For the Respiratory syncytial virus (RSV) assays we use a variant that expresses the fluorescent protein mKate2 (RSV-mKate2) [27]. To generate this virus the modified RSV infectious clone system (BEI Resources, Manassas, USA) was transfected into HEK-293 cells together with a codon-optimized T7 polymerase (Addgene, Watertown, USA, 65974), and an RSV N, P, M2-1, and L expression plasmids at a ratio of 4:2:2:2:1 respectively. Transfections were done with Lipofectamine 2000 (Thermo Fisher Scientific, Waltham, USA) following the manufacturer’s protocol. Cells were transfected in 6 well plates and subsequently transferred to T25 flasks with Hep2 cells until cytopathic effect (CPE) was observed.

To assess antiviral activity of the analyzed compounds, 4x10⁴ fluorescent forming units of RSV-mKate2 were incubated for 2 minutes at room temperature with the indicated concentration of CHX or CPC (that is, 0.2%, 0.1%, 0.5%, and 0.025% of CPC or 0.5%, 0.25%, 0.125%, and 0.06% of CHX) in a total volume of 50 μL of DMEM containing 2% FBS. The virus plus compound solutions were then diluted 250 fold in DMEM with 2% FBS to eliminate the excess of the CPC pr CHX and to obtain the desired virus concentration. Next, 0.1 mL of the treated virus was used to infect confluent Hep-2 cells (CCL-23, American Type Culture Collection, Manassas, USA) in 96-well plates for 24 hours. Finally, viral infection was assessed by quantifying the number of mKate2-positive cells using the Incucyte® SX5 Live-Cell Analysis System (Sartorious, Göttingen, Germany). The cell viability was analyzed by monitoring cell confluency using the Incucyte® SX5 Live-Cell Analysis System. CPC and CHX were provided by DENTAID. S.L.. Tests using the mouthwash solutions were performed similarly but using 4x10³ fluorescent forming units of RSV-mKate2 and diluted 100-fold before infection of cells. PAAC, PAIC, and vehicle mouthwash solution were provided by DENTAID S.L..

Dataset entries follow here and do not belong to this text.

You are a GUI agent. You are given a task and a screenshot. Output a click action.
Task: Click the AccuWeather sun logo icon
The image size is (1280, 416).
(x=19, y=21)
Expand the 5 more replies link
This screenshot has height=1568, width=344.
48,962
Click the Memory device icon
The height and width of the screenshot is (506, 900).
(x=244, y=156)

Analysis of cell viability

The toxicity of the CPC, CHX, and mouthwashes was assessed with CellTiter-Glo (Promega, Madison, USA) following the manufacturer’s instructions. Briefly, MDCK or HeLa cells were seeded on white 96-well plates (1x10⁴ cells/plate) and treated with the aforementioned compounds at different concentrations. After 24 hours, 100 μL of CellTiter-Glo reagent was added to each well and the luminescence was measured using a Victor X3 Multimode Plate Reader (Perkin Elmer, Shelton, USA).

Statistical analysis

The level of significance (p-value) when comparing the PBS treatment (gray bar) vs. any of the treatments was calculated using a two-tailed homoscedastic t-test. The null hypothesis (H₀) assumes μ = average viral titer of PBS-treated samples. The p-value was indicated in the figures as follows: * p-value<0.05, ** p-value<0.01, *** p-value<0.001, **** p-value<0.0001, ns non-significant.

Results

Both CPC [12,13,19] and CHX [23] have been previously shown to have antiviral properties. We first sought to confirm the efficacy of these antimicrobial agents against two of the most prevalent respiratory viruses, IAV and RSV. IAV (IAV/WSN/33) was incubated with CPC or CHX, at concentrations commonly found in pharmaceutical products, for approximately 2 minutes. Next, the virus was diluted and used to infect MDCK cells. After 48 hours of infection, the viral load was assessed by TCID₅₀. A schematic representation of the experimental setup can be found in Fig 1. In these experiments, we used SDS at 0.05% as a positive control and PBS solution as a negative control. Additionally, a sample was mock-treated and the resulting viral load was used to normalize the experimental values. Our results indicate that CPC can reduce 90% and 99.9% of IAV infectivity at 0.05 and 0.1% respectively. On the other hand, CHX reduced ~ 90% of IAV viability at any of the tested concentrations (0.25, 0.12, and 0.06%, Fig 2A). Shorter incubation times were tested, and no differences were found (S1 Fig).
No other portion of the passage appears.